Japanese Boy Stabbed to Death: China Is Making Things Worse

It is unbelievable that even though the life of a Japanese boy was taken in China, not only has Beijing refused to clarify the facts, but it has gone so far as to instruct Japan on how to handle the situation. This flies in the face of reason.

Wang Yi, China’s top diplomat, in a recent meeting with Foreign Minister Yoko Kamikawa in New York, said that the fatal stabbing of a boy attending a Japanese school in Shenzhen, Guangdong Province, China, by a Chinese man was an “accidental, individual case.”

He seems to want to say that Japanese nationals were not targeted. However, his remark — appears to suggest that, for this reason, the matter should not be emphasized — is totally unacceptable.

In addition, Wang said that the Japanese side should “handle the incident calmly and rationally, and avoid politicizing and amplifying it.” It is extremely unreasonable for the representative of the country where the harm occurred to demand a calm response from the representative of the country that suffered the harm.

Japanese media organizations have reported that many Chinese people visited the Japanese school in Shenzhen to offer flowers and mourned the death of the boy. But in China, there is a spate of ongoing groundless anti-Japanese postings on social media and other media, even after the incident. It is quite natural that Kamikawa urged China to address the situation.

In June in China, people including a Japanese mother and her child were attacked with a knife by a Chinese assailant as well. If nothing is done, concern that a similar incident will occur again cannot be dispelled.

China’s stance of shirking its accountability and trying to foist responsibility onto Japan can also be seen in the issue of the discharge of treated water into the ocean from Tokyo Electric Power Company Holdings, Inc.’s Fukushima No. 1 nuclear power plant.

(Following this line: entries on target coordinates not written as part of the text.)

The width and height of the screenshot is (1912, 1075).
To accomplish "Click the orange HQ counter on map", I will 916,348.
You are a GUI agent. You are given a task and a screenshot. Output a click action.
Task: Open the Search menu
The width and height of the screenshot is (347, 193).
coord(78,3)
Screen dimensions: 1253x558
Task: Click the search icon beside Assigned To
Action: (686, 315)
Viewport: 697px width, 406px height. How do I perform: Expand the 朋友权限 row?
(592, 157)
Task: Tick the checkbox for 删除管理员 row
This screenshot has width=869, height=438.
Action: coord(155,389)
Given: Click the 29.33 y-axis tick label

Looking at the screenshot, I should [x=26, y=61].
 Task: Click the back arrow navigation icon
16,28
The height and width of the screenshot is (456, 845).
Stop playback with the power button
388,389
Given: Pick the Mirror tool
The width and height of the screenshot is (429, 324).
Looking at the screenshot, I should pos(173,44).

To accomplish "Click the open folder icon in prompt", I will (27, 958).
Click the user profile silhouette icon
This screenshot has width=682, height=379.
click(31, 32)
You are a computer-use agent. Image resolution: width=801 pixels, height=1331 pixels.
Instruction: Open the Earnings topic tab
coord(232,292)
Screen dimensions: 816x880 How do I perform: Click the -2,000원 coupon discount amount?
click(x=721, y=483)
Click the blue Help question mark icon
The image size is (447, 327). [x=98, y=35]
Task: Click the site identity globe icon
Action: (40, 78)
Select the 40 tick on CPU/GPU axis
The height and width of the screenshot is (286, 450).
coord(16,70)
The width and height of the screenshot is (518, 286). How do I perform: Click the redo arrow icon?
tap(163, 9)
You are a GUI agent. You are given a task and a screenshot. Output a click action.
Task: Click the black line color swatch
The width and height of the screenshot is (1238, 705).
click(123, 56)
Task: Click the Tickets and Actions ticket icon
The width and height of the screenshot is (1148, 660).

The Japanese and Chinese governments have agreed that China will gradually resume imports of Japanese marine products. Kamikawa called for an early resumption, but Wang did not mention a timetable, instead demanding that “Japan keep its commitment as long as it allowed China and other countries to take samples.”

The Chinese government continues to refer to the treated water as “nuclear contaminated water.” Japan’s impression of China has also been severely damaged partially by a spate of incidents in which Japanese nationals have been detained in China.

It is necessary for China to be aware that disclosure of information is the first step toward dispelling distrust.

It cannot be overlooked that despite this, the Chinese military is intensifying its activities in the vicinity of Japan and elsewhere and strengthening moves that are the opposite of confidence-building.

In August off the coast of Nagasaki Prefecture, a Chinese military aircraft violated Japan’s airspace for the first time. In addition to refusing to explain this incident, China fired an intercontinental ballistic missile carrying a dummy warhead into the high seas of the Pacific Ocean on Sept. 25.

China should realize that, through its coercive behavior, it is severely tarnishing its reputation on its own not only in Japan but also in the international community.